Aussi soyons honnêtes, malgré toute l’estime et l’affection que l’on porte à la série et à son équipe créative, la saison 6 de Cherif nous a laissés quelque peu dubitatifs sur un peu plus de sa première moitié. Comme le sentiment que le rythme des épisodes se ressentait très vite  du choix d’user du time jump, ce mal récurrent dans la fiction française qui finit par diluer la narration et sa densité dramatique en étirant l’espace temps et en réduisant du même coup l’impact de ce qui avait été savamment mis en place auparavant. Cette impression aussi que la série était branchée par moments sur courant alternatif tandis que l’interprétation en pilote automatique d’Abdelhafid Metalsi venait conforter cette sensation. Entendons-nous bien, la série conserve un pouvoir de sympathie important, certaines sous-intrigues sont très agréables à suivre, mais il ressort du visionnage de ces épisodes comme un manque de légèreté, un rythme moins soutenu et des histoires qui peinent à être réellement prenantes même si les dialogues conservent leur sel. Tout parait moins naturel et en axant beaucoup trop la narration autour de la vie privée de Roxane, on perd le focus sur Cherif trop souvent ce qui s’avère problématique, sa présence paraissant même parfois atténuée au profit des personnages secondaires (fort heureusement toujours parfaitement interprétés par les impeccables François Bureloup et Vincent Primault entre autres à qui des partitions savoureuses sont réservées). Par ailleurs, certaines voies narratives ne nous ont pas vraiment convaincues et même le passage derrière la caméra de Abdelhafid Metalsi pour l’épisode 6 anecdotique (puis le 10 mais nous allons y revenir) n’offre pas de vraie plus-value, nous confortant dans l’idée que la série marquait le pas.

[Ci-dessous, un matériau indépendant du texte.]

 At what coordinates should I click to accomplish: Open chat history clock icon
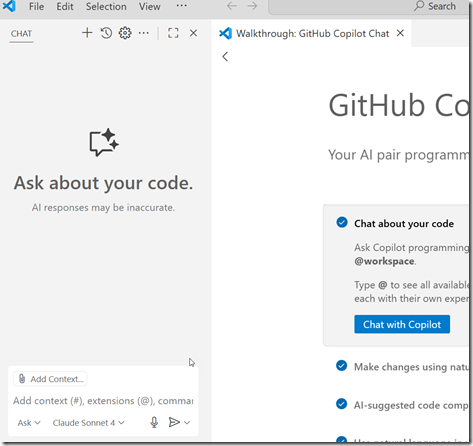click(x=106, y=33)
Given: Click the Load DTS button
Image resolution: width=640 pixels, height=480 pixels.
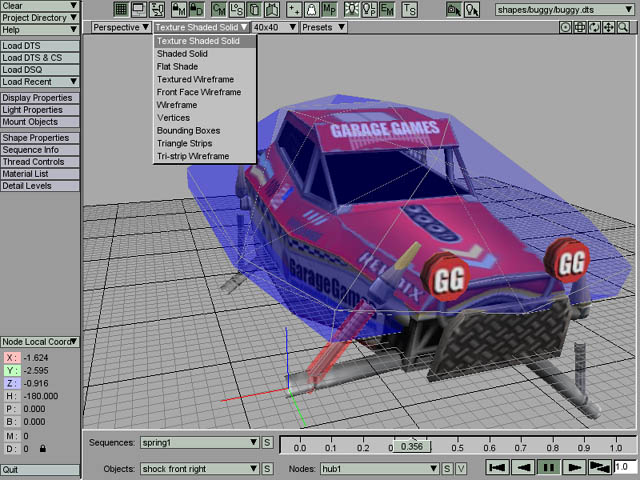Looking at the screenshot, I should [39, 46].
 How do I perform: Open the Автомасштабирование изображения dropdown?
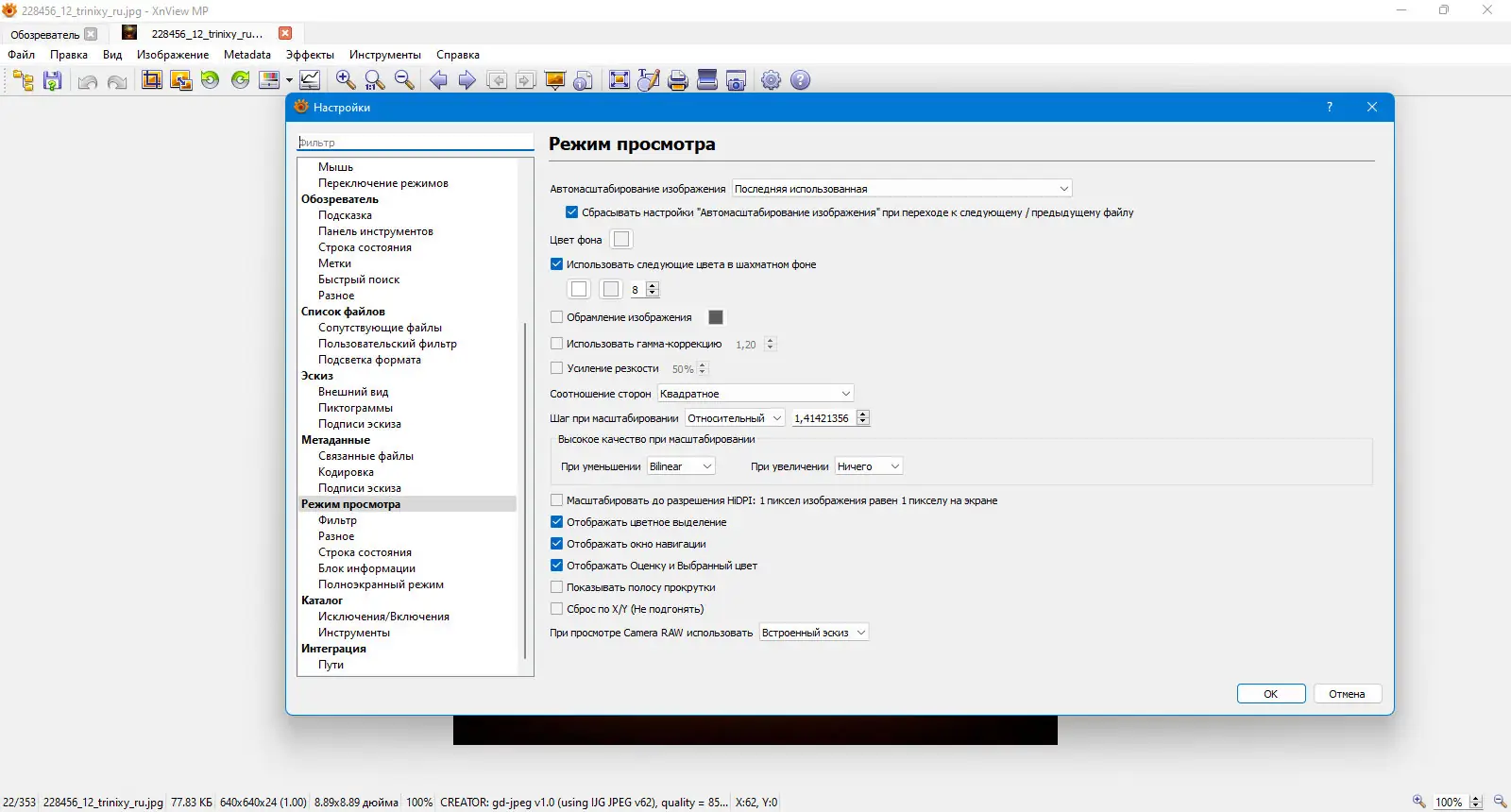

C’est toujours délicat quand on aime vraiment énormément une série de devoir y apposer des qualificatifs que l’on n’aurait jamais pensé pouvoir lui accoler, mais sur les sept premiers épisodes de cette nouvelle saison, même si rien n’était vraiment mauvais ou désagréable, rien ne nous a non plus fait grimper aux rideaux et on s’est vraiment interrogés sur le pourquoi du comment sans trouver d’explication tangible. La série continue d’attirer des guests prestigieux (Philippe Chevalier, Jean-Luc Bideau, Emelyne Bayard, Xavier Beauvois, Dani Lary, Juliette Tresanini, François Rollin, Cécile Rebboah, Thierry Desroses, Jean-Michel Fête, Stefan Godin, Stephan Wojtowicz…) et de manier brillamment l’auto-dérision et l’humour (une scène entre Cherif et Dejax restera à ce titre comme l’un des  meilleurs moments de la saison). L’émotion diffuse, présente par à-coups nous aura touchées, même si tout ceci reste dans sa globalité trop peu convaincant au regard du passif de la série…

… Tout ça du moins jusqu’à ce qu’heureusement un gap qualitatif d’une ampleur totalement inattendue ait lieu, prenant  racine à nos yeux lors des épisodes 8 et 9 puis plus spectaculairement encore à partir de l’épisode 10 redressant par là même notre intérêt et nous offrant enfin la  possibilité de retrouver la magie dont la série ne s’était jusqu’ici que rarement départie. A ce titre les 3 derniers épisodes de la saison forment une farandole, un festival enthousiasmant de ce que Cherif a de mieux à offrir. De l’humour, du suspense, de la tension (l’épisode 10, le second réalisé par Abdelhafid Metalsi est une véritable mécanique de précision et une réussite de tout premier ordre orchestrée par Julien Anscutter, Julie-Anna Grignon et Lionel Olenga). Au fil de ces derniers épisodes, l’émotion se fait aussi plus prégnante et l’ensemble gagne en densité sans perdre de son mordant. Le personnage de Roxane retrouve totalement sa raison d’être et les fils narratifs qui nous semblaient distendus dans les premiers épisodes se resserrent petit à petit jusqu’à arriver à un étouffant et formidable climax dans le dernier épisode écrit et réalisé par Lionel Olenga. Il  arrive que les séries  que l’on aime connaissent des  saisons sinusoïdales et que l’on se sente lésé et laissé sur le bord de la route, la perfection étant  une  denrée  rare. Avant de découvrir cette seconde partie, on s’apprêtait, le cœur lourd, à  écrire que la saison 6 de Cherif était notre première désillusion de 2019, mais au terme de la douzième enquête, l’évidence est de mise: Cherif est revenu magistralement dans la partie et on attend de pied ferme la saison 7.